Another day at Bonny Slope Elementary, this time with 200 4th and 5th grade students eager to learn about their Wise Leader (frontal lobe cortex), and their Spy (occipital lobe), Scout (temporal lobe), Councilor of Spatial Awareness (parietal lobe), Scribe (their hippocampus, in their medial temporal lobe), and Guard (that threat-sensitive, almond-shaped subcortical nucleus known as the amygdala)…
As our brains develop, the Guard often acts first, lashing out emotionally, and it takes time and social experience to train our Wise Leaders to consult our Scribes, and learn, remember and deploy calmer, more effective ways to respond…

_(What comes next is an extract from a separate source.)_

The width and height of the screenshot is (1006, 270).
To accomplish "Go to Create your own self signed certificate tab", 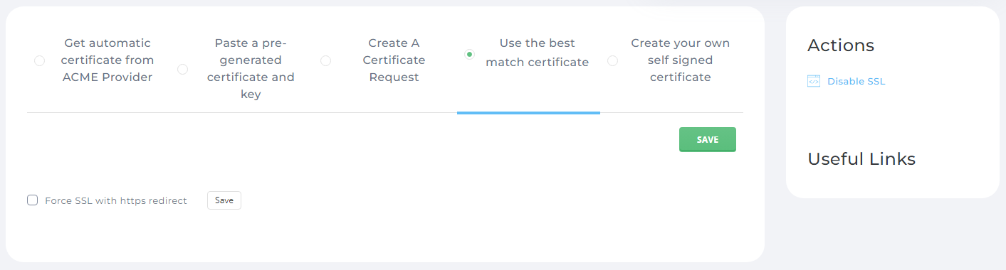I will [x=680, y=60].
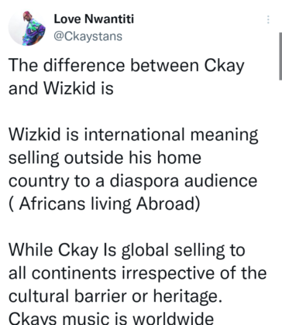Click the Love Nwantiti display name
Viewport: 282px width, 325px height.
94,19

The cortical Wise Leader (Brianna Jacobs, who also illustrated our brain characters) demonstrated how to calm (or inhibit) her subcortical Guard (the amygdala, played by Penny Allen) with her white matter staff. The more white matter connections that develop, the more inhibitory control we have over our emotions… 🙂
We repeated our play from last week’s visit, which you can learn more about here…
Two hundred kids is actually a LOT of 4th and 5th graders 🙂
After the performance, we split into multiple stations, and built our own neurons, played neural activity games (see activity details, below), and drew images of what we’d learned our different brain regions did…
Students were helped by Brianna, Penny, Matty McCasland (The Spy), and Erin McConnell (the Scribe). The Scribe (Erin) came up with the Action Potential Game!
And of course everyone – all 200, plus their teachers – enjoyed examining brains. Jacob Schoen (The Scout) and Jeff Leake (The Councilor of Spatial Awareness) answered questions – many about why brains really smelled!
Thanks again to the students, staff and teachers at Bonny Slope!
More exploration to come: we head back in the morning, for another 200 kids..!!